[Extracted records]
....................

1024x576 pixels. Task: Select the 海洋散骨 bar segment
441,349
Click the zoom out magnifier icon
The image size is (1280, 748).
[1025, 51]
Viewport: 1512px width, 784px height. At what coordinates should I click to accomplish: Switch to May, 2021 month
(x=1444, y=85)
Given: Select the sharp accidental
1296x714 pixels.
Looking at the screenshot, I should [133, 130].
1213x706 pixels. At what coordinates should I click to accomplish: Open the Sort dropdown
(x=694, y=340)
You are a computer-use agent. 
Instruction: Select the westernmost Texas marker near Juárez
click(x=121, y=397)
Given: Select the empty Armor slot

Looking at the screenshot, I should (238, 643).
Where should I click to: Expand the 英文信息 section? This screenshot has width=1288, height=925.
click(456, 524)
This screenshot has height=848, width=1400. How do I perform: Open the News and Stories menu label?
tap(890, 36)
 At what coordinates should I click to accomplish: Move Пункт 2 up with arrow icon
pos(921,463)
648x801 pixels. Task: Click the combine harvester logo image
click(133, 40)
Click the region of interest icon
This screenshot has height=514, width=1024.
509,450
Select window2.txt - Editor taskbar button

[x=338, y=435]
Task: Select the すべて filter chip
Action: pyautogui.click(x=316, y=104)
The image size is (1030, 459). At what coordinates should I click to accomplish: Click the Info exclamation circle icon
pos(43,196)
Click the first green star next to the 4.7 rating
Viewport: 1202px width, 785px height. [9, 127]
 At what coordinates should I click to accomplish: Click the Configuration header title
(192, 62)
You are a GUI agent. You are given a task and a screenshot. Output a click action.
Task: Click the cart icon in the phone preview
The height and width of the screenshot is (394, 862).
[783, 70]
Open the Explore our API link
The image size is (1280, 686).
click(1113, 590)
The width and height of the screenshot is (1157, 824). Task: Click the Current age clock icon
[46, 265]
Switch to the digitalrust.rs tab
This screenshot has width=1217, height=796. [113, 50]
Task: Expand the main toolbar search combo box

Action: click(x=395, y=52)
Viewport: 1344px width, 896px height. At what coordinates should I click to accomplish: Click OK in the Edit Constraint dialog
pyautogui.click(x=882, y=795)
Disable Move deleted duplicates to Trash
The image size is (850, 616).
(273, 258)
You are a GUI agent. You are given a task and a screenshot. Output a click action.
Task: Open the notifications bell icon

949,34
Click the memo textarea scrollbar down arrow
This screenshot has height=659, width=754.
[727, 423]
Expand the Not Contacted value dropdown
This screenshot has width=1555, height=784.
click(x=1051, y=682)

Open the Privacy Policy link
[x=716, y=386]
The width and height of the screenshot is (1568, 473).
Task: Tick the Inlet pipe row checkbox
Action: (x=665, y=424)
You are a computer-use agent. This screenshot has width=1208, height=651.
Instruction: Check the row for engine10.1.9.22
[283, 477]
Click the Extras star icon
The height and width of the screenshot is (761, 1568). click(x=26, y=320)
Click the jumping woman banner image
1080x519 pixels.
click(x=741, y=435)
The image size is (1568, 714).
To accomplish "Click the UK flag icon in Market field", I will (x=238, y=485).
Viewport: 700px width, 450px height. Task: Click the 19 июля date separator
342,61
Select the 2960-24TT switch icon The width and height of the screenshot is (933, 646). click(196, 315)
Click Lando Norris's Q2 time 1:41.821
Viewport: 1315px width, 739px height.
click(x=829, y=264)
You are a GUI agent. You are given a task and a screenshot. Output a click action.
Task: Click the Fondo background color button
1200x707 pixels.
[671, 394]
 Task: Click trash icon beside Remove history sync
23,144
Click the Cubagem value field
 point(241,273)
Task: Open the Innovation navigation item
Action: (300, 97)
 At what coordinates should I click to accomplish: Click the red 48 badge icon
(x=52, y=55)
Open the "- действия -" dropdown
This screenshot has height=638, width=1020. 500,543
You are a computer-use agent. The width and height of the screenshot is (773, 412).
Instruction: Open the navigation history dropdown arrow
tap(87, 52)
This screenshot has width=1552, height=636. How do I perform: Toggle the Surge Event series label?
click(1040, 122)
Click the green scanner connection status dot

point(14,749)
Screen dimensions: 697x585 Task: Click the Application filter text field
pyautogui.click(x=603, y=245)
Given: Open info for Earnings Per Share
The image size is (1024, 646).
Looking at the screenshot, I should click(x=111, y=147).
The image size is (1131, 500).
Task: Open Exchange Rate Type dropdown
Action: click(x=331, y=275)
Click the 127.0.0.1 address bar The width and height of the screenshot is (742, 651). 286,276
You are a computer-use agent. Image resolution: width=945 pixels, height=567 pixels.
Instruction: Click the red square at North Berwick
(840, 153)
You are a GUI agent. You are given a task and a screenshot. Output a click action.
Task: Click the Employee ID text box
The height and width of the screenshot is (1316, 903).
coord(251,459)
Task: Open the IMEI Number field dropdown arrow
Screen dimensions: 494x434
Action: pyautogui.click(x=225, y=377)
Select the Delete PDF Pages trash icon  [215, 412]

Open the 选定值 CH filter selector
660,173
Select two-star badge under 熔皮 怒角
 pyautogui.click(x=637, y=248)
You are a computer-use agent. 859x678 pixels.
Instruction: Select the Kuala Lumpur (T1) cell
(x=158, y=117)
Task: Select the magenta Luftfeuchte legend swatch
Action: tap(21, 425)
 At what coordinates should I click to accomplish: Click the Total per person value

....................

Action item: Working through the data above, find every line holding "computer" and copy it.

Response area:
You are a computer-use agent. 
You are a computer-use agent. This screenshot has width=1208, height=651.
You are a computer-use agent. The width and height of the screenshot is (773, 412).
You are a computer-use agent. Image resolution: width=945 pixels, height=567 pixels.
You are a computer-use agent. 859x678 pixels.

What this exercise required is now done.